Before we shoot at 600, I score for Team Remington, so I get to look through the scope for 23 minutes watching the mirage while listening to them discuss what it means. This is the best wind reading lesson ever. By the time it's our turn to shoot, I not only have a good starting wind call, but a good idea on how to read the changes through the scope. Plus, the wind is being kind to us. There was one 7 that I knew was bad as soon as I sent it, but everything else was 9s and 10s. I was actually seeing that I was stacking them up on the right side of the 10 ring, and came left a quarter to correct. It was awesome.  I ended up with a 93, for a total of 280. Our team finished 101st.  If I'd shot these scores in prone on Monday, I would have made the President's 100.


President's 100
300 Prone
600 Prone
Elevation 1.5 minutes low due to overcast / back-lit targets
The wind something terrible
85 - 1
88 - 3
93 - 2
162 - 1
428 - 7
10,10,10,9,10 - aperture falls out. D'oh
1 saved round. In other words, one more squeeze would have made that a 97 or 98.

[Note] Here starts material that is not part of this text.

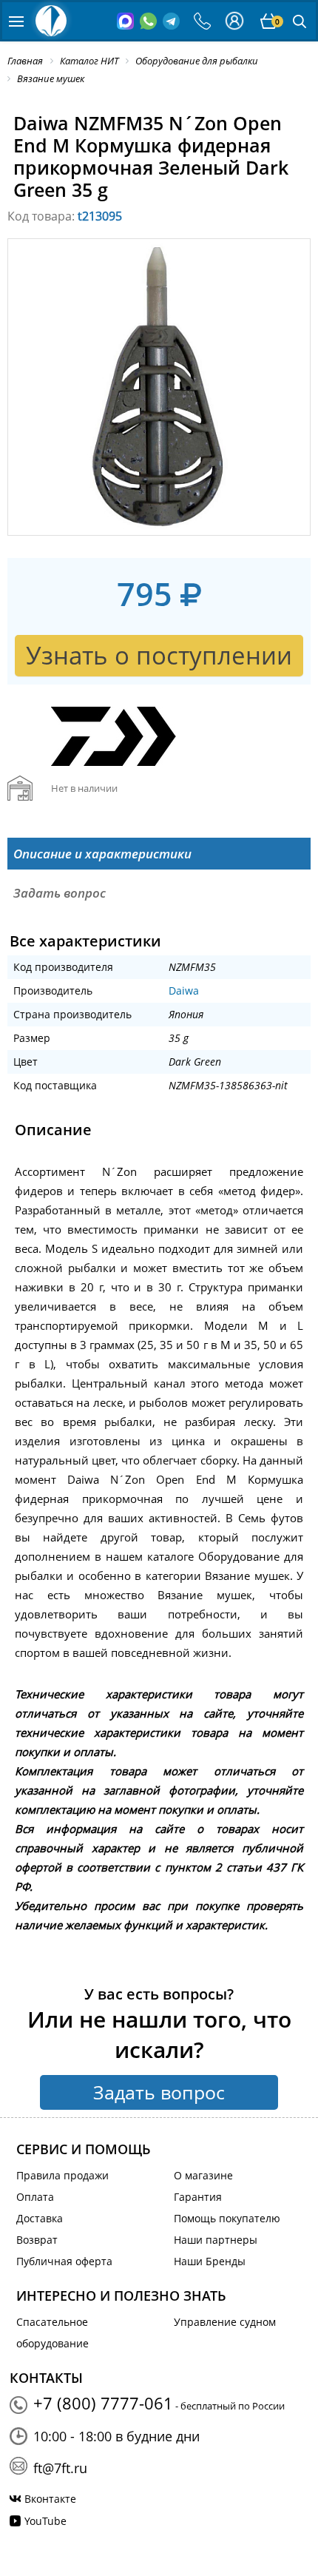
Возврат (37, 2240)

Got the elevation. Failed to add wind.
OMG, the wind.
Hearst Doubles
88 - 2
99 - 4
93 - 1
280 - 7
Notes . top 28%
Hungover. Started with a pair of 7s, then things started coming together.
Good coaching and wind call. Added a min of elevation for backlit target
Bam! Watching Nate and team Remington call wind was very helpful. Calling wind for my partner helped me. 
Nice score. Quite happy. Take best ball standing from p100, and I'm in the P100 with a 285.